Now that we've covered the basics of Neural Networks, let's dive into **advanced techniques** to improve performance:
✔ **Dropout: Regularization to prevent overfitting**  
✔ **Batch Normalization: Stabilizing training & speeding up convergence**  
✔ **Weight Initialization: Preventing vanishing/exploding gradients**  
✔ **Gradient Clipping: Handling exploding gradients**  
✔ **Learning Rate Scheduling: Adaptive learning rates**  

---

# 📖 8. Dropout - Preventing Overfitting

### 🔹 1. What is Dropout?

**Dropout** is a **regularization technique** used to **prevent overfitting** by randomly dropping units (neurons) during training.

### 🔹 2. How Dropout Works
1. At each training step, randomly **drop neurons** with probability **$p$**.
2. Forward pass continues **without these neurons**.
3. At test time, **all neurons are active** but their outputs are scaled by **$1 - p$** to maintain consistency.

### 🔹 3. Mathematical Formulation
If **$h_i$** is the output of neuron **$i$**, then with dropout:

$$
h_i^{\text{drop}} = \frac{h_i}{1 - p} \quad \text{(at test time)}
$$

where **$p$** is the dropout probability.

✅ **Why use Dropout?**
- Reduces **co-adaptation** between neurons.
- Acts as **ensemble learning** (averaging different sub-networks).
- Helps **generalization** by forcing the model to be more robust.

---

## 🚀 Implementing Dropout in PyTorch


In [80]:
import torch.nn.functional as F

# Define MLP model with Dropout
class MLP_Dropout(nn.Module):
    def __init__(self):
        super().__init__()
        self.layer1 = nn.Linear(2, 4)
        self.dropout = nn.Dropout(p=0.5)  # 50% neurons dropped
        self.layer2 = nn.Linear(4, 1)
        self.activation = nn.Sigmoid()

    def forward(self, x):
        x = F.relu(self.layer1(x))
        x = self.dropout(x)  # Apply dropout
        x = self.activation(self.layer2(x))
        return x

# Initialize model
model_dropout = MLP_Dropout()


## 🚀 Implementing Dropout in Keras

In [81]:
from tensorflow.keras.layers import Dropout

# Define MLP model with Dropout
model_dropout = keras.Sequential([
    keras.layers.Dense(4, activation='relu', input_shape=(2,)),
    keras.layers.Dropout(0.5),  # Dropout layer with 50% probability
    keras.layers.Dense(1, activation='sigmoid')
])

# Compile model
model_dropout.compile(optimizer='adam', loss='binary_crossentropy', metrics=['accuracy'])

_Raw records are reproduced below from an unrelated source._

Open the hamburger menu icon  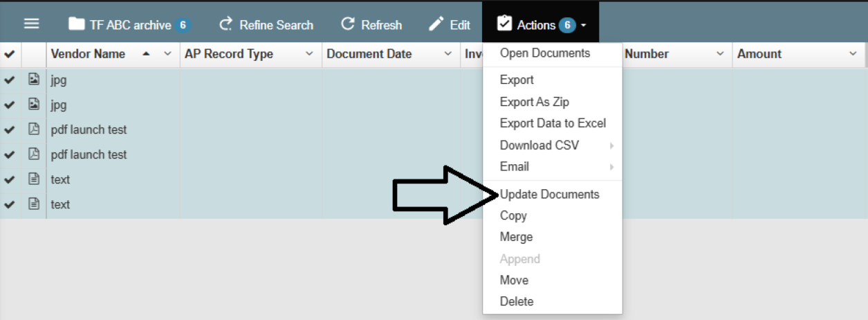tap(31, 24)
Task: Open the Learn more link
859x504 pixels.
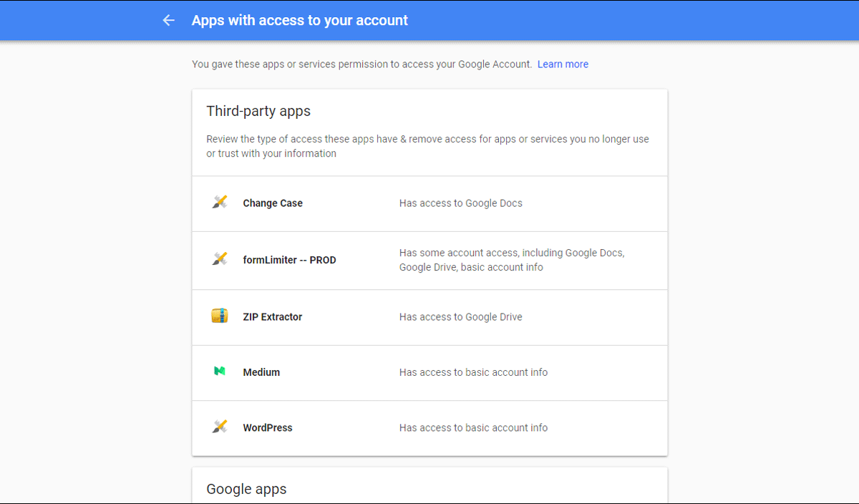Action: tap(563, 64)
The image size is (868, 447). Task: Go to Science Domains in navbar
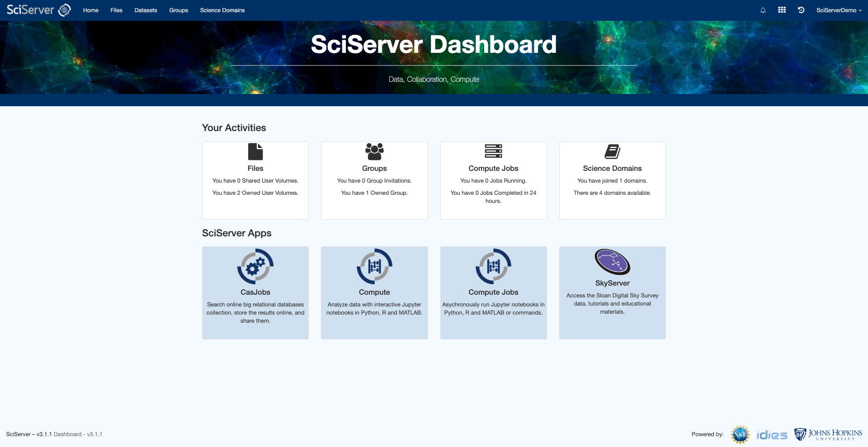pyautogui.click(x=222, y=10)
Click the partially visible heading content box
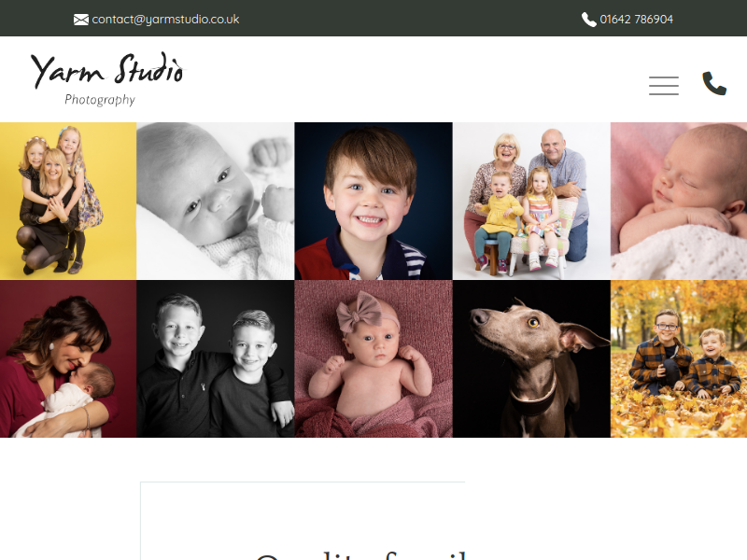Screen dimensions: 747x560 click(x=303, y=521)
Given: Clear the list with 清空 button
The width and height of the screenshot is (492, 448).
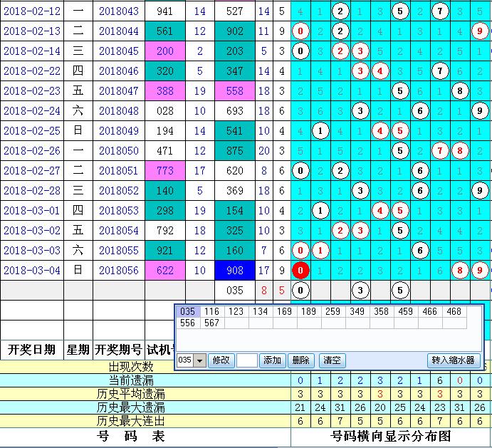Looking at the screenshot, I should [x=332, y=360].
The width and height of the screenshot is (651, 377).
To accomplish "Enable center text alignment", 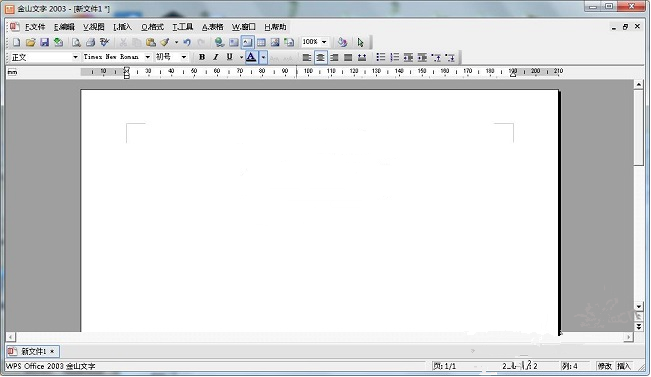I will (321, 57).
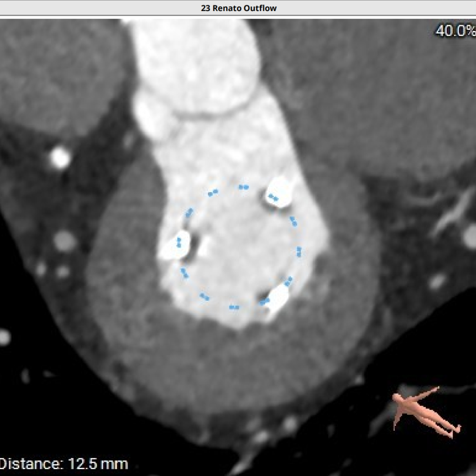Screen dimensions: 476x476
Task: Select the topmost blue marker on the ring
Action: tap(244, 187)
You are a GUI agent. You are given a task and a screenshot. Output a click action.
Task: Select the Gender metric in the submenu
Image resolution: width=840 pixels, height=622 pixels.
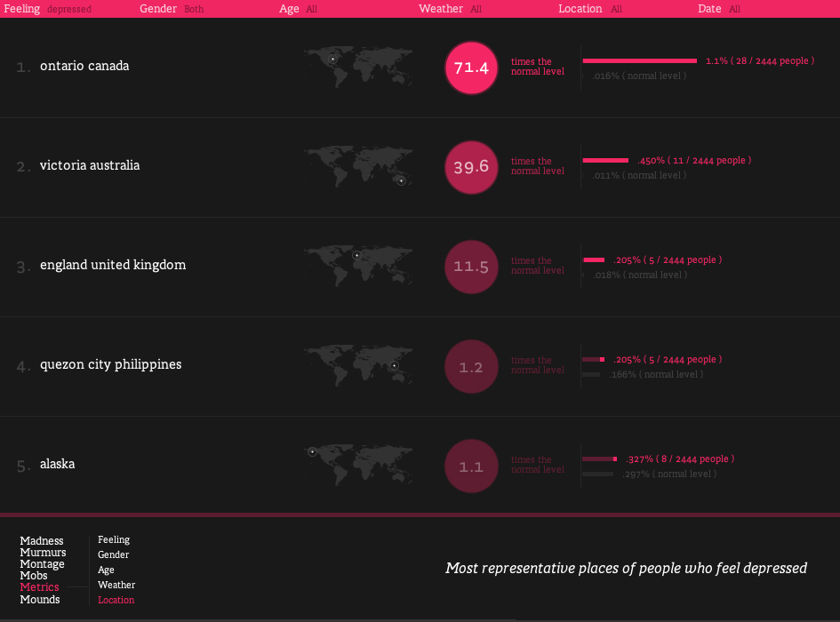point(113,554)
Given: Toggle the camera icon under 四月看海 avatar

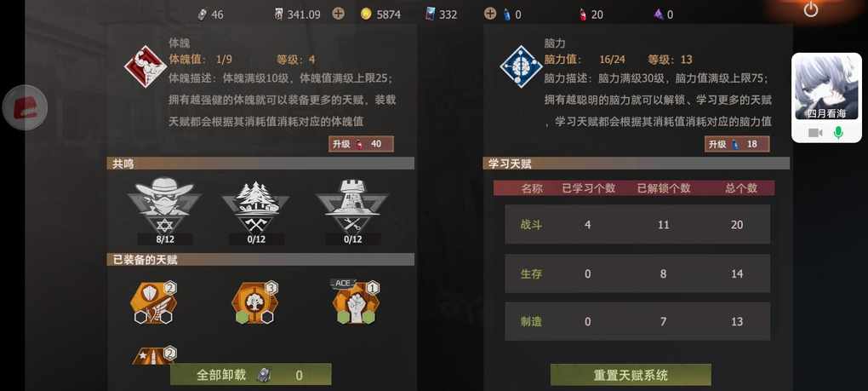Looking at the screenshot, I should tap(815, 133).
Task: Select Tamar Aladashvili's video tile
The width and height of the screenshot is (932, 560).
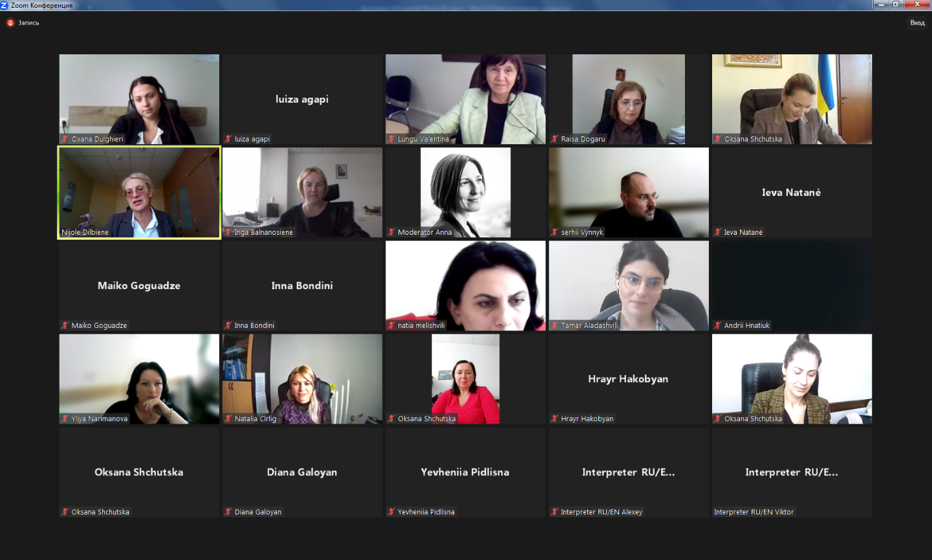Action: point(629,286)
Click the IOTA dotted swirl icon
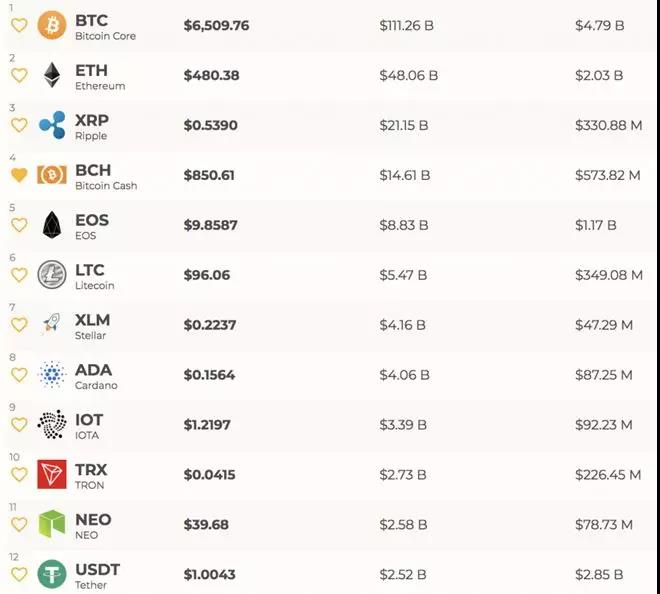Image resolution: width=660 pixels, height=594 pixels. coord(52,424)
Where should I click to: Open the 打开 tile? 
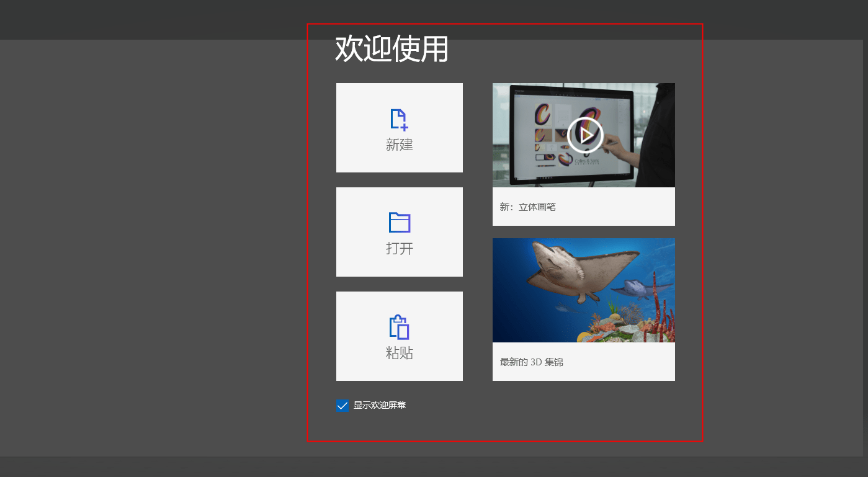399,231
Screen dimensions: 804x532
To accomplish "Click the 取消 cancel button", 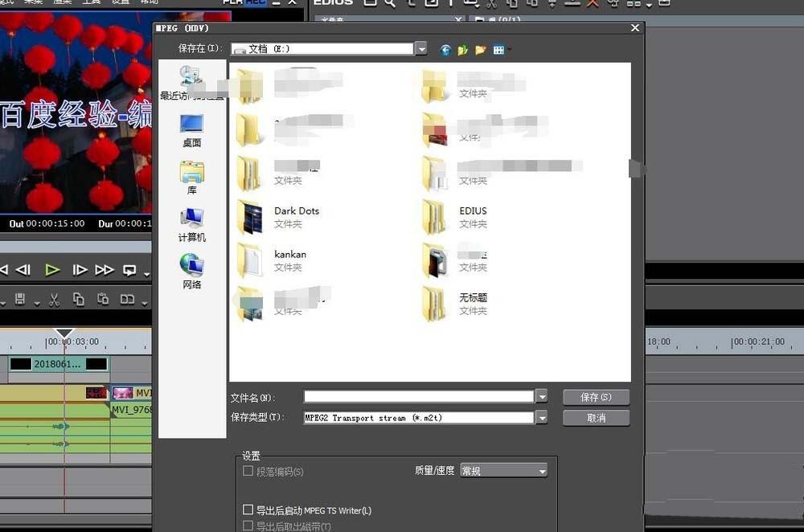I will coord(596,417).
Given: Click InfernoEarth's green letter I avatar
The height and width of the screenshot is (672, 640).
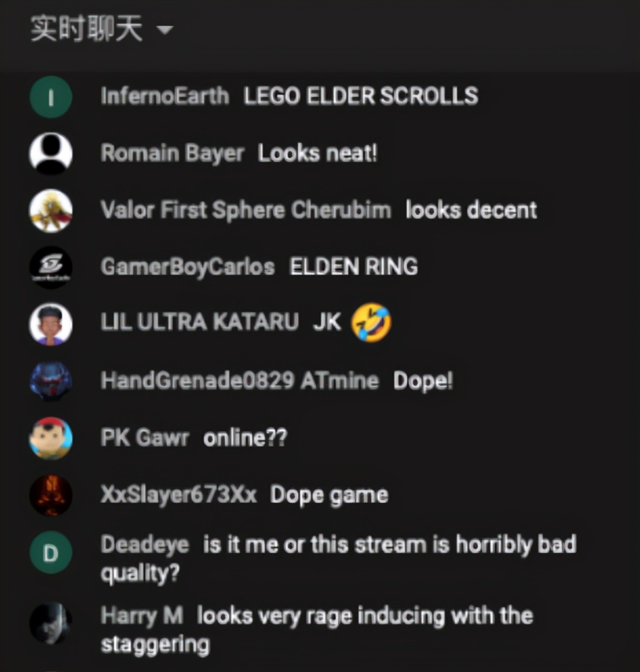Looking at the screenshot, I should pos(51,97).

## 🚀 Implementing Batch Normalization in PyTorch

In [82]:
# Define MLP model with BatchNorm
class MLP_BatchNorm(nn.Module):
    def __init__(self):
        super().__init__()
        self.layer1 = nn.Linear(2, 4)
        self.batchnorm = nn.BatchNorm1d(4)  # Batch Normalization layer
        self.layer2 = nn.Linear(4, 1)
        self.activation = nn.Sigmoid()

    def forward(self, x):
        x = self.layer1(x)
        x = self.batchnorm(x)  # Apply batch normalization
        x = F.relu(x)
        x = self.activation(self.layer2(x))
        return x

# Initialize model
model_batchnorm = MLP_BatchNorm()


## 🚀 Implementing Batch Normalization in Keras

In [83]:
from tensorflow.keras.layers import BatchNormalization

# Define MLP model with Batch Normalization
model_batchnorm = keras.Sequential([
    keras.layers.Dense(4, input_shape=(2,), activation='relu'),
    keras.layers.BatchNormalization(),  # Batch Normalization layer
    keras.layers.Dense(1, activation='sigmoid')
])

# Compile model
model_batchnorm.compile(optimizer='adam', loss='binary_crossentropy', metrics=['accuracy'])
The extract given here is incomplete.